Combined with carbon capture and sequestration (CCS), hydrogen produced from SMR is called blue hydrogen. With the maximum 90% of CO2 capture rate, the carbon intensity of blue hydrogen could be reduced to approximately 3.2kg CO2e/kg H2. However, using the default GREET 2021 inputs, the capture rate could be no lower than 82% if it intends to maintain the carbon intensity below 4kg CO2e/kg H2. Coal gasification, coupled with CCS with a carbon capture rate up to 87%, could make the carbon intensity for hydrogen production close to 4kg CO2e/kg H2, but it is quite a stretch.

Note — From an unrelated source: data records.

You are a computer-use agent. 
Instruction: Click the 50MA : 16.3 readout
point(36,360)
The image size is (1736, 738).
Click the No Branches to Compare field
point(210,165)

If the feedstock of SMR changes from fossil natural gas to renewable sources, the carbon intensity of hydrogen production could decrease significantly because of biogenic CO2 and/or avoided methane (CH4) emissions. For example, when landfill gas is used to feed SMR, the carbon intensity of hydrogen production would be reduced to less than 1kg or even close to 0.5 kg CO2e/kg H2, as shown in Figure 2. The important role of renewable natural gas to reduce carbon emissions has been demonstrated by California’s Low Carbon Fuel Standard (LCFS) program.
Last but not least, hydrogen from biomass gasification—and as a byproduct of chlorine plants with mass-based allocation method—can achieve carbon intensities of hydrogen production close to 1.5 kg CO2e/kg H2. The scale of this production is relatively small compared with other technologies.

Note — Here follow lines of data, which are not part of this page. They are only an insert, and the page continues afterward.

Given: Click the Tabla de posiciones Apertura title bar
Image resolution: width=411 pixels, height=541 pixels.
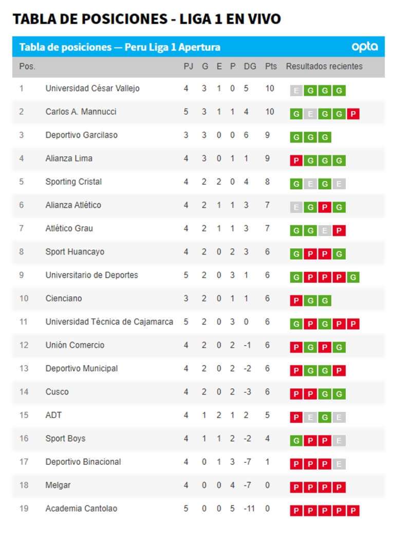Looking at the screenshot, I should pyautogui.click(x=199, y=47).
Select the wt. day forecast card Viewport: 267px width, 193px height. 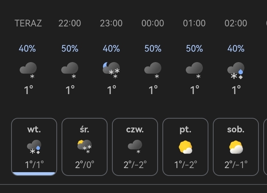34,147
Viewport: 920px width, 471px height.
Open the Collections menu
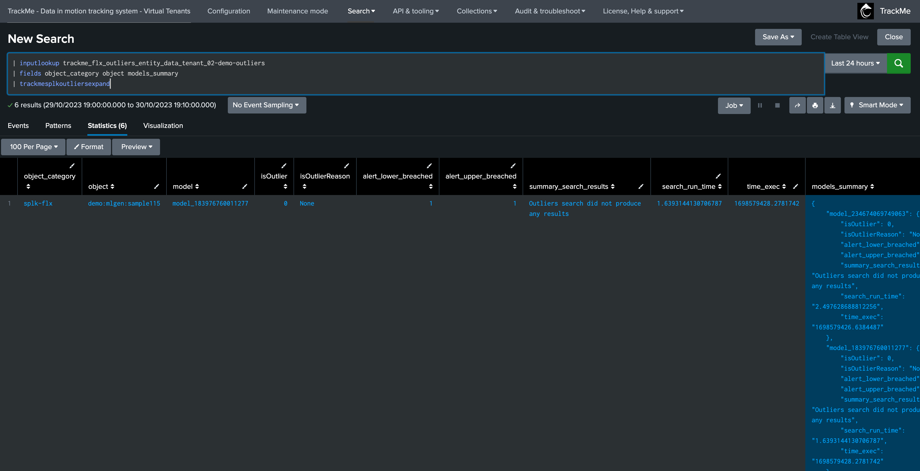pyautogui.click(x=476, y=11)
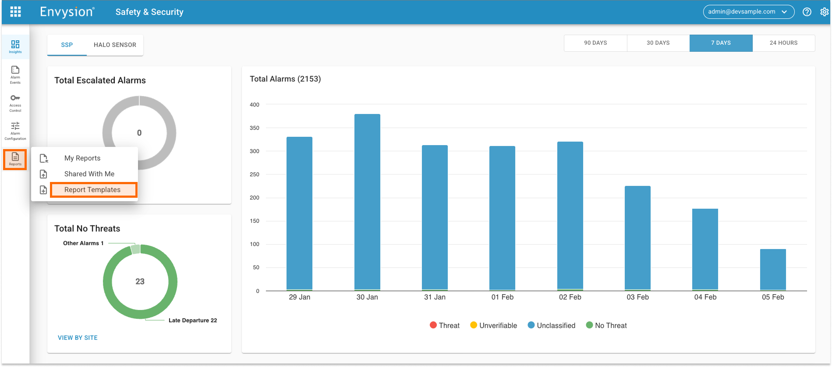Switch time range to 24 HOURS

[783, 43]
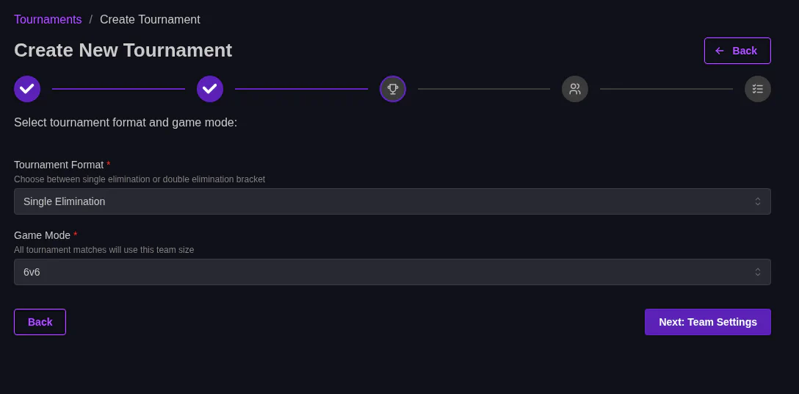Click the Create New Tournament heading
This screenshot has width=799, height=394.
pos(123,50)
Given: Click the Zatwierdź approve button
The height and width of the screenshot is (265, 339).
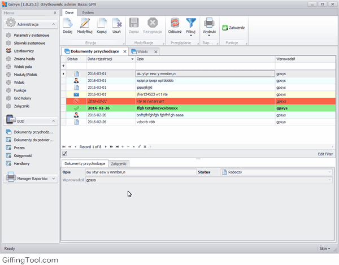Looking at the screenshot, I should [x=233, y=27].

What can we learn from California’s LCFS program?
California Air Resources Board (CARB) has certified over 80 hydrogen pathways both in gaseous and liquid phases and around 10 pathways are under public comment so far in 2022. Most feedstocks are fossil natural gas (NG), landfill gas (LFG), and dairy manure, as shown in Figure 3. CARB’s LCFS program provides valuable information about the impacts of renewable feedstock on the carbon intensity of hydrogen production.
Since the LCFS program focuses on hydrogen as transportation fuels and includes well-to-wheel GHG emissions, it is challenging to make apples-to-apples comparison with production carbon intensity without excluding emissions from transmission and distribution and other end uses. However, it is worth noting that the lifecycle GHG emission reduction occurs during the production phase when the feedstock is switched from fossil natural gas to landfill gas, and to dairy manure, with the reduction values on average as 29-53 gCO2e/MJ H2, and 326-344 gCO2e/MJ H2, respectively, or 3-6kg CO2e/kg H2 and 39-41kg CO2e/kg H2, respectively.
Emissions from other processes
There are approximately 1,600 miles of dedicated hydrogen pipelines in the United States. If gaseous hydrogen is piped from central plant to bulk terminal and to refueling stations with a total distance of 750 miles, emissions of 0.5 kg CO2e/kg H2 would be added using GREET 2021 default inputs. The emissions would be more than 10 times higher if it is transported by diesel trucks with gas tube trailers. Hydrogen can also be liquefied and transported with tanker trucks, which have larger payload with higher transportation efficiency, yet additional emissions from liquefaction and boil-off losses need to be considered as liquefaction of hydrogen is an energy intensive process.
The full lifecycle emissions vary depending on end uses—such as transportation, industry, and power generation. We will discuss each end use separately in forthcoming papers.